Though Nadia’s done ketamine before, part of what’s different about this trip is that it begins on her birthday, as she’s thinking more about the death of her mother (Chloe Sevigny), which is hinted as a suicide. Alan discovers that Nadia keeps photos of her mother under her bed, and she chews him out when he tries to display them above her desk. In flashbacks, we watch her mother scream, turn violent, and berate Nadia, who then begins hallucinating her younger self. In one flashback, Nadia’s mother makes a reference to “getting free”; in the second-to-last episode, as Nadia lies on the floor dying what should be her final death in the loop, her younger self stands over her body and whispers, “this is the day we get free.”

The night plays out the same way it did the first time; to truly end the cycle Nadia has to release herself from the guilt she feels about her mother and reassure Alan not to commit suicide. She has to do more than only care about herself, but turn outward and help another person. It’s a therapeutic revelation brought on by the process of rebirth — just as advertised by the drug, even as there’s other elements at play.

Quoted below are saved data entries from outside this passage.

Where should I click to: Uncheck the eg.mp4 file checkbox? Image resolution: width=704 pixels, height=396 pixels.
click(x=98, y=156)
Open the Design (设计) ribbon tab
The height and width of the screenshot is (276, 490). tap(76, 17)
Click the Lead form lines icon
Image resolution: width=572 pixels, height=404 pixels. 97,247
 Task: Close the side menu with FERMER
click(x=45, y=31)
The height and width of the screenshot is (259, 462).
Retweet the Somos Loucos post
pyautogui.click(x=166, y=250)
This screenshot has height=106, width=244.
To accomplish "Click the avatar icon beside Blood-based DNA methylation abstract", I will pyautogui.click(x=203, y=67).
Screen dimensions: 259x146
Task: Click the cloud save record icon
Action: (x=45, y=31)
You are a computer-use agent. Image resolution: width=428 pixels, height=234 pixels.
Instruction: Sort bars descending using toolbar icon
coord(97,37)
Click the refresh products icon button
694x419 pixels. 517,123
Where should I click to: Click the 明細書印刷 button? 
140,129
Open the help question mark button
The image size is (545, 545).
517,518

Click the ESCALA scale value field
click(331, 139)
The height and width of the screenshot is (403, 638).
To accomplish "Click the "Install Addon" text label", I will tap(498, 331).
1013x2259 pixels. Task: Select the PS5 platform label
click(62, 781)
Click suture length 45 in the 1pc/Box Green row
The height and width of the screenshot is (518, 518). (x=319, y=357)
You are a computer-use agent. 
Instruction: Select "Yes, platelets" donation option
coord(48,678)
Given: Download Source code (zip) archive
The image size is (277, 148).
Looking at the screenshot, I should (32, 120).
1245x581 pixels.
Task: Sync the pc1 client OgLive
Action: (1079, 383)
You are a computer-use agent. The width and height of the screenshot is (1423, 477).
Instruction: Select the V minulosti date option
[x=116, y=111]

In the end, Nadia and Alan finally close the cycle or, at least, they stop dying. The show’s conclusion is just vague enough to allow the possibility of more. “Did they stop the loop, or were their minds just expanded a little bit more, and so now because they understand a little bit of what multidimensionality is, and the fact that we don’t have just one reality, does that mean anything to them?” co-creator Leslye Headland told Polygon. “Does it not?” In the same interview, Headland indicates that the first season was meant to feel complete. It does, but the show is tentatively set for two more seasons. Like a typical psychedelic trip, it’s a a completed journey that has further to go.